* [Extract provided]
From: r.s.taylor at comcast.net (Richard Taylor)
Date: Tue Mar 18 18:10:02 2008
References: <CDD76222-B3B7-4A30-8CB8-6AAA077D7546@comcast.net> <94A3EC1ED064B91A693D70AF@scarborough.isc.org> <4cfa589b0803181509r2e3c0154g4d0f27192ec041fd@mail.gmail.com>

Adam, Brian - I wonder if the Tech RR Club is still in existence.   
When I worked at M.I.T., it was a big deal.  They really pushed the  
state of the art in automated control.

Well, I just answered my own question.  Look here:

http://tmrc.mit.edu/

As busy as ever, it looks like.

Tom's layout is only semi-automated.  All the current engines seem to  
have a controller that give them different behaviors depending on  
different voltages and voltage sequences out of the transformers.

I had quite a set of Lionels when I was a kid but I sold them all when  
I was 13 or so. At that point in my life I just HAD to have Heathkit  
OM-1 oscilloscope kit and that was the only way to get it.  In  
retrospect it just seems wrong to have sold them but I don't really  
regret it.  My railroading days were over.  The trains would be worth  
a whole lot more now than that 'scope even if had survived.  My memory  
of its departure from my life is pretty dim but I think it involved  
smoke and that distinctive smell of 2W carbon resistors burning.

* [Stated exercise A] Extract the full email message, reproducing it word for word.
The email message and the records are unrelated to each other.

* [Data for this exercise]
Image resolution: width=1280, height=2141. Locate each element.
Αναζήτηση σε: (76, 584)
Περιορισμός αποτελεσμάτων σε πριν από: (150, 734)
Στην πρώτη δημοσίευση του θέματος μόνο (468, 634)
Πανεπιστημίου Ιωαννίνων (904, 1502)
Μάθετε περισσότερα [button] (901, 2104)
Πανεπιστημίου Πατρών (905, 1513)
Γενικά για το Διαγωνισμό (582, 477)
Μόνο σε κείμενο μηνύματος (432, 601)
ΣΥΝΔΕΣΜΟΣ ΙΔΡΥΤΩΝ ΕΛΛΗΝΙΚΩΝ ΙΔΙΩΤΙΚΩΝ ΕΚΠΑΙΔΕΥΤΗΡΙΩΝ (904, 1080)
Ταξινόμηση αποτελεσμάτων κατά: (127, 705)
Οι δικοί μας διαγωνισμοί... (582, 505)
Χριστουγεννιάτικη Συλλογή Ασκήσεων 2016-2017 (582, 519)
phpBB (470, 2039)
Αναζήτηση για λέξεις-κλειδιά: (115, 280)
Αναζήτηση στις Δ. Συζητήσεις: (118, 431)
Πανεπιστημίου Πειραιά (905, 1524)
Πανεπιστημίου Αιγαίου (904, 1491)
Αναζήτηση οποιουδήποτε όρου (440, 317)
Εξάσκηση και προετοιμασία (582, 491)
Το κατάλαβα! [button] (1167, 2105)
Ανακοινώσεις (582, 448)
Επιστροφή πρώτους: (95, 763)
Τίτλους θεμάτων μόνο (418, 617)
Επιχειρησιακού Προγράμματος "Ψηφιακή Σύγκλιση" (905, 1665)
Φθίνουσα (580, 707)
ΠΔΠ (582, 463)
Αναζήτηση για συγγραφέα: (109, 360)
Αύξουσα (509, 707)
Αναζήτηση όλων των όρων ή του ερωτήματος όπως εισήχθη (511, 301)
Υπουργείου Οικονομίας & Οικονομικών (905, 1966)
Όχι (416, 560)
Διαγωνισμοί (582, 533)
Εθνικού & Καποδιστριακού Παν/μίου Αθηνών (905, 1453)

* [Stated exercise B] Change "Πανεπιστημίου" to "Ιδρύματος" in the records between the lines holding "Στην πρώτη δημοσίευση" and "Διαγωνισμοί (582, 533)", inclusive, and give back only those lines with nothing else altered.

* [Finished answer A]
From: r.s.taylor at comcast.net (Richard Taylor)
Date: Tue Mar 18 18:10:02 2008
References: <CDD76222-B3B7-4A30-8CB8-6AAA077D7546@comcast.net> <94A3EC1ED064B91A693D70AF@scarborough.isc.org> <4cfa589b0803181509r2e3c0154g4d0f27192ec041fd@mail.gmail.com>

Adam, Brian - I wonder if the Tech RR Club is still in existence.   
When I worked at M.I.T., it was a big deal.  They really pushed the  
state of the art in automated control.

Well, I just answered my own question.  Look here:

http://tmrc.mit.edu/

As busy as ever, it looks like.

Tom's layout is only semi-automated.  All the current engines seem to  
have a controller that give them different behaviors depending on  
different voltages and voltage sequences out of the transformers.

I had quite a set of Lionels when I was a kid but I sold them all when  
I was 13 or so. At that point in my life I just HAD to have Heathkit  
OM-1 oscilloscope kit and that was the only way to get it.  In  
retrospect it just seems wrong to have sold them but I don't really  
regret it.  My railroading days were over.  The trains would be worth  
a whole lot more now than that 'scope even if had survived.  My memory  
of its departure from my life is pretty dim but I think it involved  
smoke and that distinctive smell of 2W carbon resistors burning.

* [Finished answer B]
Στην πρώτη δημοσίευση του θέματος μόνο (468, 634)
Ιδρύματος Ιωαννίνων (904, 1502)
Μάθετε περισσότερα [button] (901, 2104)
Ιδρύματος Πατρών (905, 1513)
Γενικά για το Διαγωνισμό (582, 477)
Μόνο σε κείμενο μηνύματος (432, 601)
ΣΥΝΔΕΣΜΟΣ ΙΔΡΥΤΩΝ ΕΛΛΗΝΙΚΩΝ ΙΔΙΩΤΙΚΩΝ ΕΚΠΑΙΔΕΥΤΗΡΙΩΝ (904, 1080)
Ταξινόμηση αποτελεσμάτων κατά: (127, 705)
Οι δικοί μας διαγωνισμοί... (582, 505)
Χριστουγεννιάτικη Συλλογή Ασκήσεων 2016-2017 (582, 519)
phpBB (470, 2039)
Αναζήτηση για λέξεις-κλειδιά: (115, 280)
Αναζήτηση στις Δ. Συζητήσεις: (118, 431)
Ιδρύματος Πειραιά (905, 1524)
Ιδρύματος Αιγαίου (904, 1491)
Αναζήτηση οποιουδήποτε όρου (440, 317)
Εξάσκηση και προετοιμασία (582, 491)
Το κατάλαβα! [button] (1167, 2105)
Ανακοινώσεις (582, 448)
Επιστροφή πρώτους: (95, 763)
Τίτλους θεμάτων μόνο (418, 617)
Επιχειρησιακού Προγράμματος "Ψηφιακή Σύγκλιση" (905, 1665)
Φθίνουσα (580, 707)
ΠΔΠ (582, 463)
Αναζήτηση για συγγραφέα: (109, 360)
Αύξουσα (509, 707)
Αναζήτηση όλων των όρων ή του ερωτήματος όπως εισήχθη (511, 301)
Υπουργείου Οικονομίας & Οικονομικών (905, 1966)
Όχι (416, 560)
Διαγωνισμοί (582, 533)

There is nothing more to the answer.